Viola Fletcher and Lessie Benningfield Randle, the last two remaining survivors of the 1921 Tulsa Race Massacre, continue to face hurdles with the legal system after filing a lawsuit that aims to hold the city of Tulsa responsible for the devastation. Fletcher and Randle are now learning that the Oklahoma Supreme Court has refused to rehear a June ruling that upheld the district court’s decision to dismiss the case. Seven members of the court came together on Sept. 11 to strike down the lawsuit, the Associated Press reported.
Around 300 Black people were killed in the Tulsa Massacre as white mobs unleashed violence in the Greenwood District, a thriving Black community known as Black Wall Street. Over 1,000 homes, businesses, schools and churches were destroyed.
Damario Solomon-Simmons, the attorney representing Fletcher and Randle, filed the motion for the July rehearing. Solomon-Simmons hoped that the U.S. Department of Justice would open an investigation under the Emmett Till Unsolved Civil Rights Crime Act, which “allows for the reopening of cold cases of violent crimes against Black people committed before 1970,” according to the AP.
Shortly after filing the motion for rehearing, Solomon-Simmons said President Joe Biden promised justice to Fletcher and Randle.

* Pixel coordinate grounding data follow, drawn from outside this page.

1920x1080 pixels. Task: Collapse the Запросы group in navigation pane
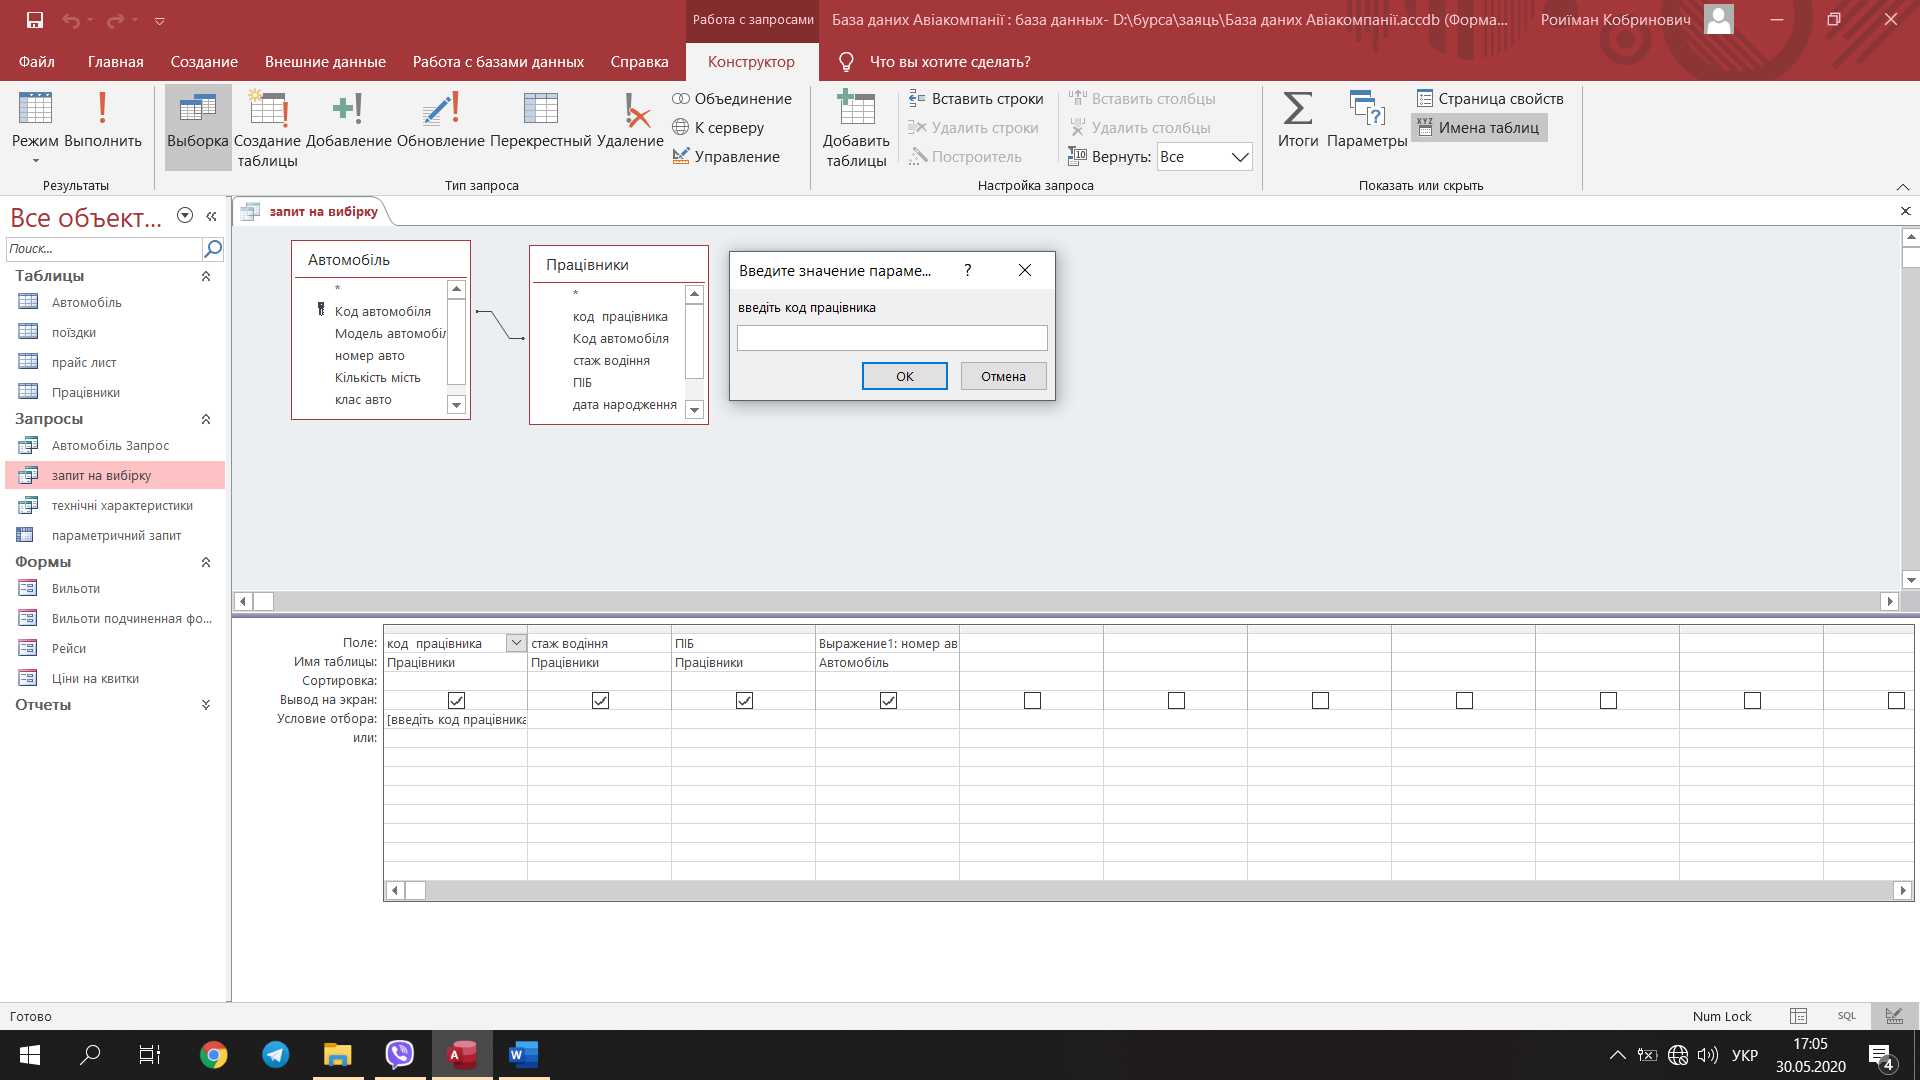click(206, 419)
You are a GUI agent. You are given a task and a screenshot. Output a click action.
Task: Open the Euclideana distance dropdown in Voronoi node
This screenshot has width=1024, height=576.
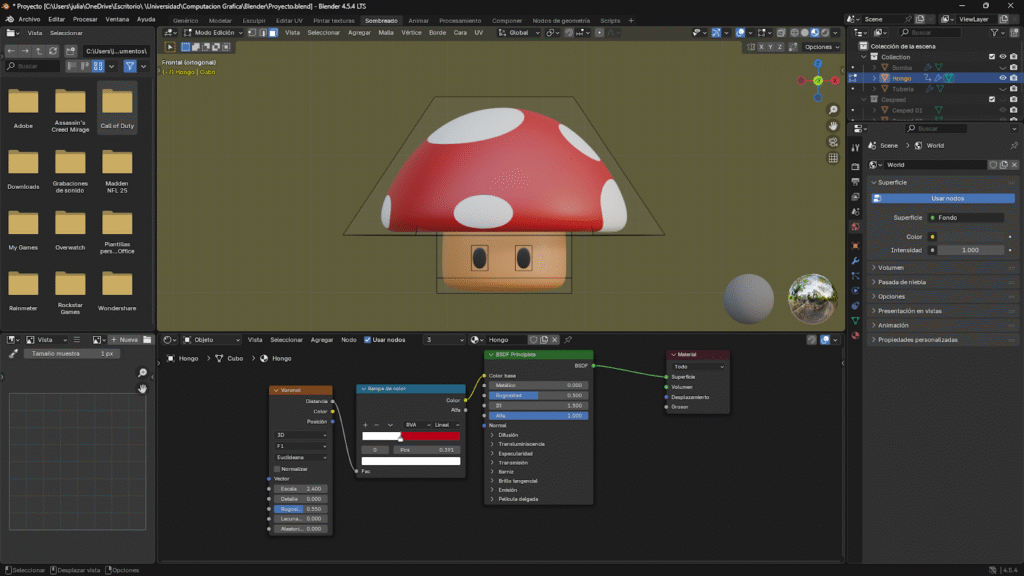pyautogui.click(x=301, y=457)
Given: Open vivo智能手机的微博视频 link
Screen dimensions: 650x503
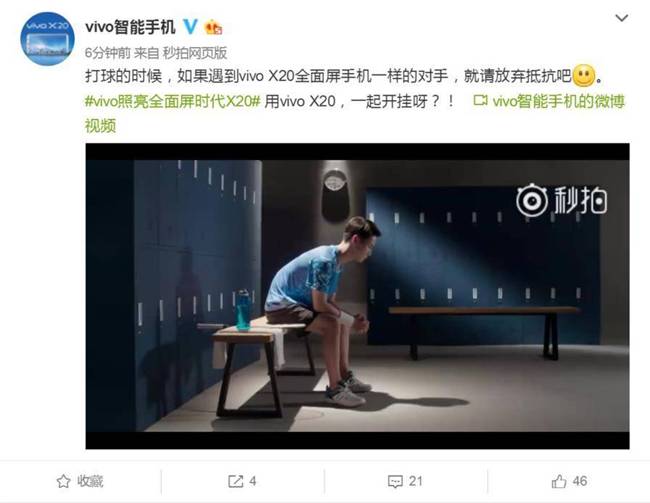Looking at the screenshot, I should click(355, 113).
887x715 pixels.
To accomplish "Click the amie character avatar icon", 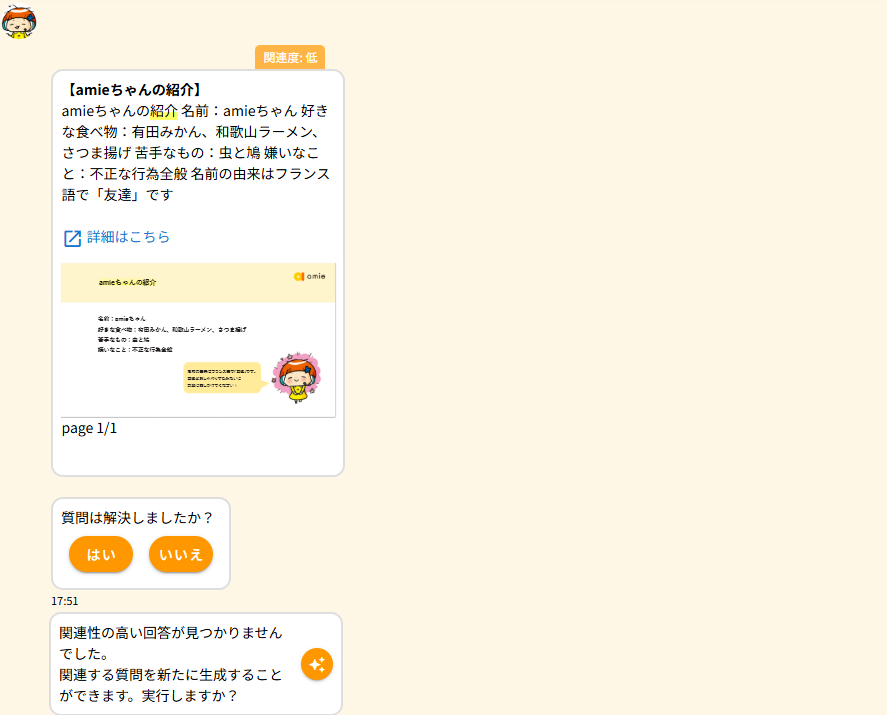I will point(18,21).
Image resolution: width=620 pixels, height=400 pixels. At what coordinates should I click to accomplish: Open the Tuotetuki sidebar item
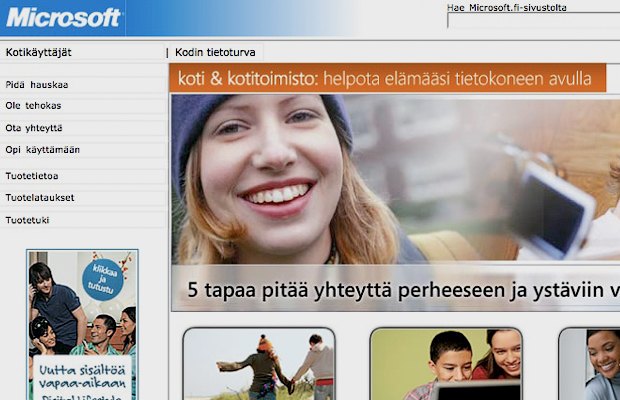[28, 219]
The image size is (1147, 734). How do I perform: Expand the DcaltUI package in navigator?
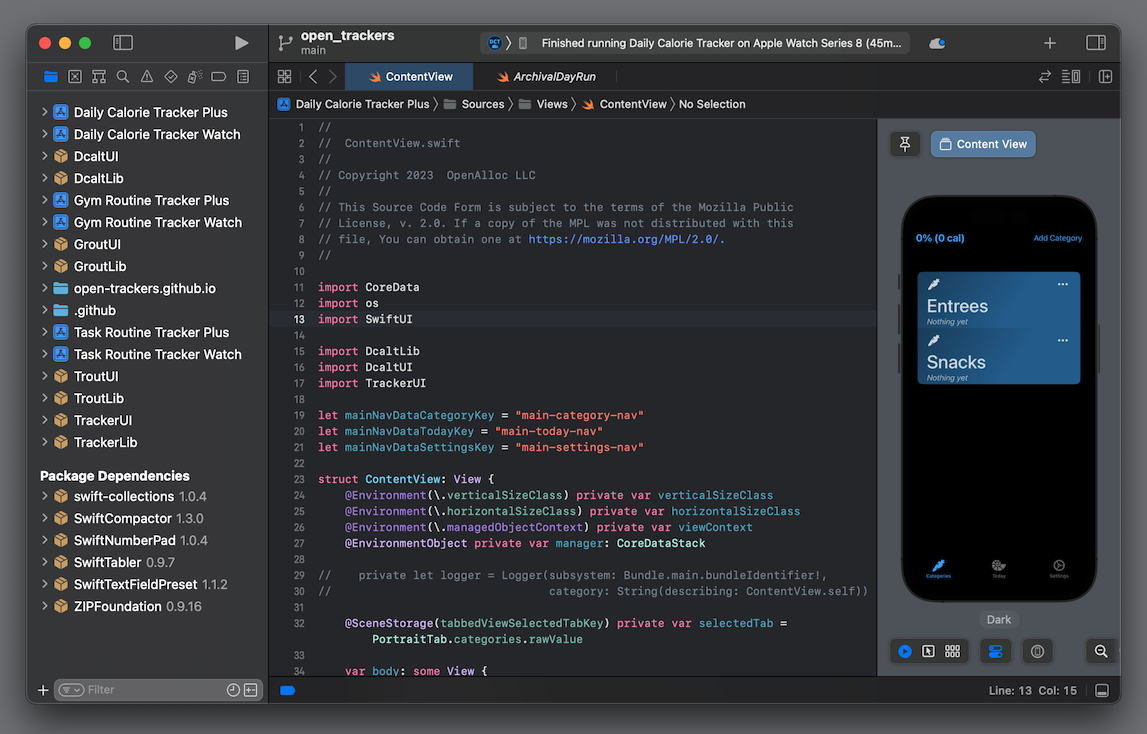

“Then he went to the next room and had a robust speech where he told the nation that he stood with the survivors and descendants of the Tulsa race massacre … we are calling upon President Biden to fulfill his promise to these survivors, to this community and for Black people across the nation,” Solomon-Simmons said at that time, per the AP.
Fletcher and Randle, who are 110 and 109 years old, respectively, have battled the case since 2021, arguing that the massacre’s devastation can still be felt today.
As the AP reported, “Attorneys also argued that Tulsa appropriated the historic reputation of Black Wall Street ‘to their own financial and reputational benefit.’ They argue that any money the city receives from promoting Greenwood or Black Wall Street, including revenue from the Greenwood Rising History Center, should be placed in a compensation fund for victims and their descendants.”
In an interview with CNN in April, Fletcher recalled “people getting killed, houses, property, schools, churches, and stores getting destroyed with fire” during the massacre.
“It just stays with me, you know, just the fear,” Fletcher told CNN. “I have lived in Tulsa since but I don’t sleep all night living there.”